This repo contains a listing of scripts I have used to process a bulk dataset consisting of large primarily-speech files (for example, audiobooks or podcasts) and turn them into a dataset of utterances, each 2-15 seconds in length with a paired text annotation generated from my speech recognition model. Along the way, the dataset is cleaned up of clips that are unsuitable because they:
- Have multiple voices talking at the same time
- Have music playing in the background
- Have environmental noise
I also generate a masking file which allows you to remove dataset elements which appear to have had their frequency data clipped below 16kHz, which removes clips from substandard sources such as poor recordings or recordings of phone calls, for example.

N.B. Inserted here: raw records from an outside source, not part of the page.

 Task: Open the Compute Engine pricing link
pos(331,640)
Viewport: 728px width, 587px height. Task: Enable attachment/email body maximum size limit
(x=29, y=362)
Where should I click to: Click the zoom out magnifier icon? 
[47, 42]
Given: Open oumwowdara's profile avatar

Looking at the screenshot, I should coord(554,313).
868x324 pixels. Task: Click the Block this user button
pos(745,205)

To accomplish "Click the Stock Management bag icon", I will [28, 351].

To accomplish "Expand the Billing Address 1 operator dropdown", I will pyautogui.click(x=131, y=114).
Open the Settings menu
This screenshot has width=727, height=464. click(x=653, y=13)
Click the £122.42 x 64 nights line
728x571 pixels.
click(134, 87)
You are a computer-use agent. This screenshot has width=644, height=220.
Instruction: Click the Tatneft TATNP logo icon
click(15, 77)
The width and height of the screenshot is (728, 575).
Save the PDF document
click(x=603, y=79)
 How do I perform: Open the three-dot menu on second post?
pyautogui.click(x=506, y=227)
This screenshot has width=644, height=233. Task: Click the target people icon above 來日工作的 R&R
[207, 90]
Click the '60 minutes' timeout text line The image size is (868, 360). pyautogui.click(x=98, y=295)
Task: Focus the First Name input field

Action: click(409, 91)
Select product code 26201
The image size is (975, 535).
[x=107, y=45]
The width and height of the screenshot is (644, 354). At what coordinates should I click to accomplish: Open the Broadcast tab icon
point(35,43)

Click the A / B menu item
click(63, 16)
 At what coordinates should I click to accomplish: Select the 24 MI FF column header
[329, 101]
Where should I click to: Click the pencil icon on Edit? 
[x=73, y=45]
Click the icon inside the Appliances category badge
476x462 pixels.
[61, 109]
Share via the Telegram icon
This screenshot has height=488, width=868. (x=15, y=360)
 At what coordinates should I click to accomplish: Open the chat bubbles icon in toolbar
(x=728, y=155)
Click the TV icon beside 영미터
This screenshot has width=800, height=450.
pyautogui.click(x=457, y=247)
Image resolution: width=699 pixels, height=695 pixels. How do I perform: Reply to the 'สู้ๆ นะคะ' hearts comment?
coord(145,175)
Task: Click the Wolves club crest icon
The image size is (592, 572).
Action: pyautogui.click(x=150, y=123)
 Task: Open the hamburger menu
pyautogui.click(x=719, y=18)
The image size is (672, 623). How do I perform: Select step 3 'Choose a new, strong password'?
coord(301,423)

All audio outputted is at 22050Hz. The output format is currently .wav, which is currently necessary for efficient processing in Python, though I am working on support for a faster MP3 decoder.
Note that this pipeline has been split up into many steps, but it is almost certainly more efficient to combine these steps. The reason for this is that these steps were built one-at-a-time by me and I never expended the effort to combine them. If you do so and find success, I urge you to open a PR.
Most of these scripts will take a long time to execute with a sufficiently large number of files. Most scripts have two undocumented flags which should help you deal with the processing time incurred:
num_workers
Specifies the number of processes spawned to concurrently handle your files.
resume
Allows you to pick a script back up from where it failed. Iteration count is printed out as the script executes
and is often found in the output files as well.
I'll leave this step undocumented for now. You need to download a large number of audio clips. Might I recommend crawling podcasts, for example? I may upload some of the script I used to gather a large number of clips in the future and will link it here.
This step attempts to find 2-15 second clips from every [*.mp3, *.ogg, *.wav] file in the specified input directory.
python split_on_silence.py --path <input_directory> --out <where_clips_should_be_stored>
At this point, you have a functional dataset for many tasks that need an unsupervised voice dataset. The following steps are optional depending on your use-cases.
This step generates an exclusion list for audio files that are suspected to contain <= 16kHz data. This filters out things like substandard recordings or recordings of phone calls and may be useful if you are after a model that learns to produce hi-fidelity speech.
python filter_clips_with_no_hifreq_data.py --path <input_directory> --glob *.wav --out <filter_file.txt>
This dramatically compresses your dataset, by up to a factor of 10x. The cost of SSDs to hold my data was becoming unpalatable after hitting the 20M clips mark.
python convert_to_mp3.py --path <input_directory> --glob *.wav --out <output_directory>
Note: This step takes a particularly long time.